Accumulated experience indicates the following features of this method.

  1. The method is sensitive to extraneous noise, incl. high frequency. There is a danger of getting “random” results (with a large random error) and seeming irreproducibility of experimental results. It is necessary to filter out the non-working (quantitatively insignificant) part of the frequency range of a multichannel signal. (At one time, work in this direction was even stopped due to the reports of experimenters about the “absence” of the correlation between channels - the effect of strong noise)
  2. The best results were obtained when the number of observation channels was significantly greater than the number of expected apparent vibration modes (the number of resonance peaks in the studied range), i.e. with m << n.

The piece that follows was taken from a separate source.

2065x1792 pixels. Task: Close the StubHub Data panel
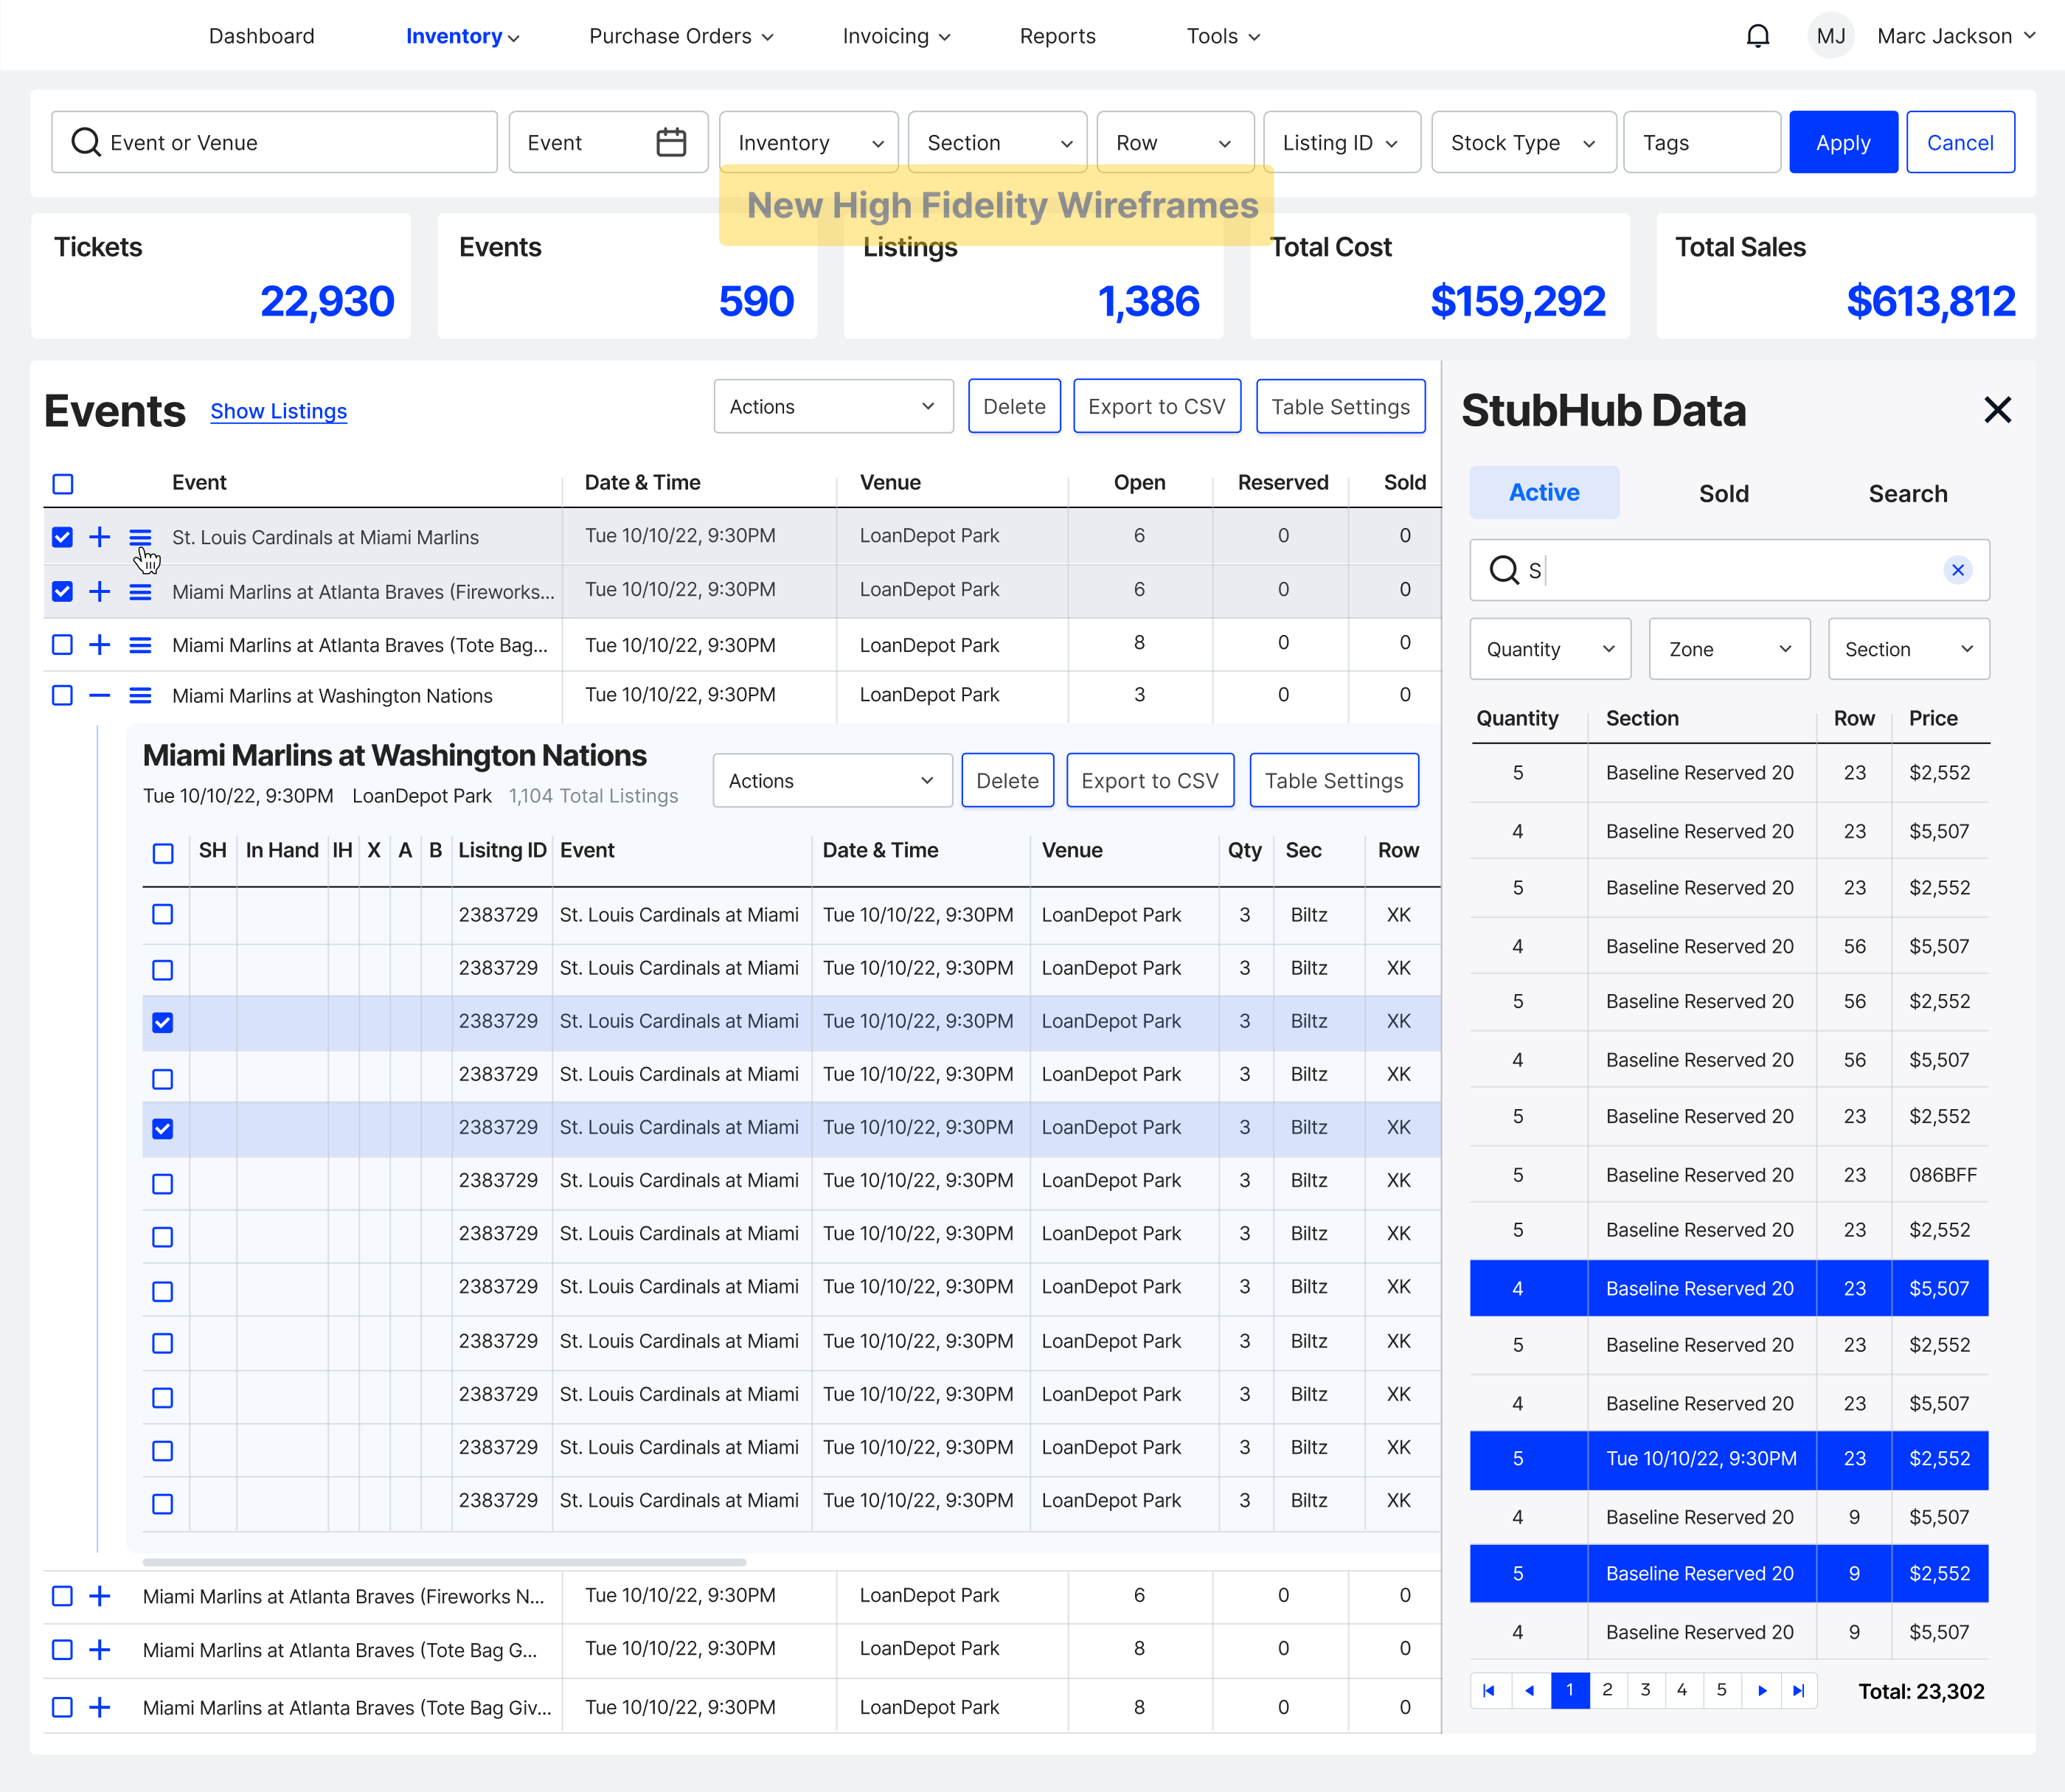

  3. At high Q-factors, the pseudo-forms, apparently, tend to the true proper forms of oscillations of the system. The results obtained on such systems are more stable in the case of noise.

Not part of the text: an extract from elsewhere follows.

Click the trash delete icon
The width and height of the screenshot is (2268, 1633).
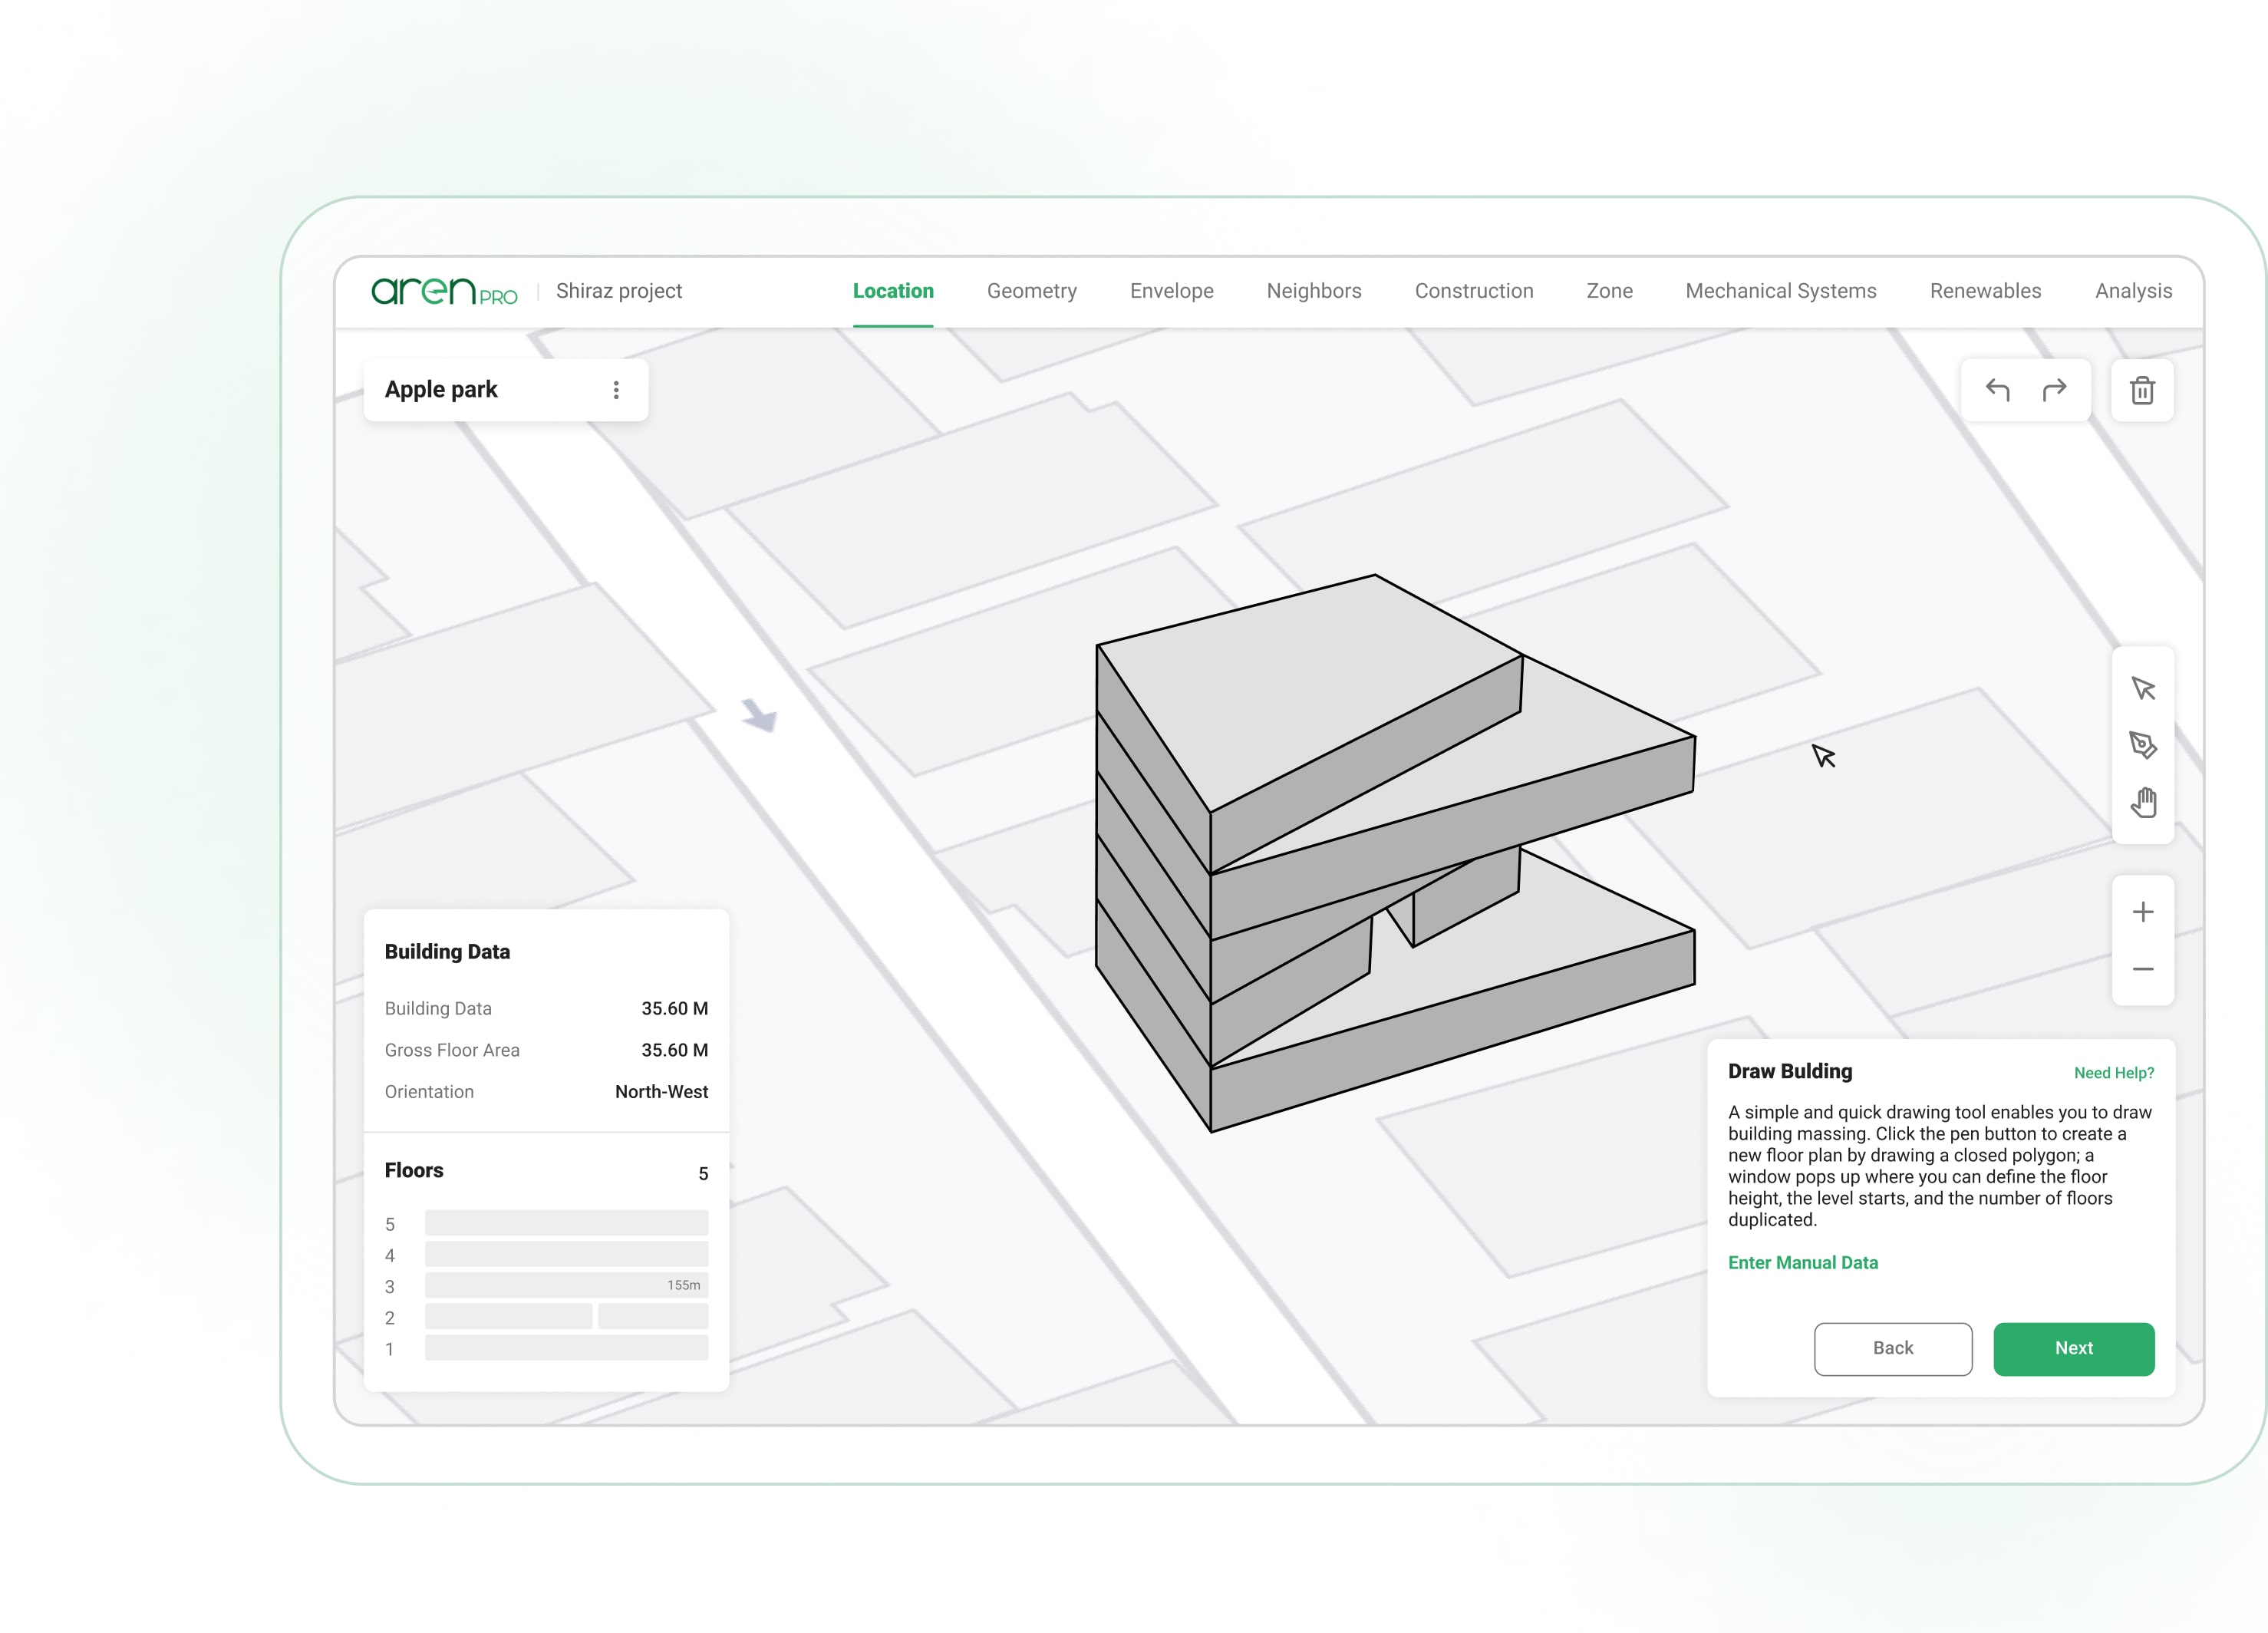tap(2142, 390)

  4. When a pair of eigenvalues ​​Rxx [0] coincides or even comes together, the pair of corresponding pseudoforms apparently is determined to within their independent linear combinations — such forms cannot be separated between themselves under given experimental conditions.
  5. Apparently, by comparing the true forms (found by other methods) and the pseudo-forms under consideration, with some probability one can find the points of application of the external perturbation (especially with a small-channel perturbation), if such a task is relevant.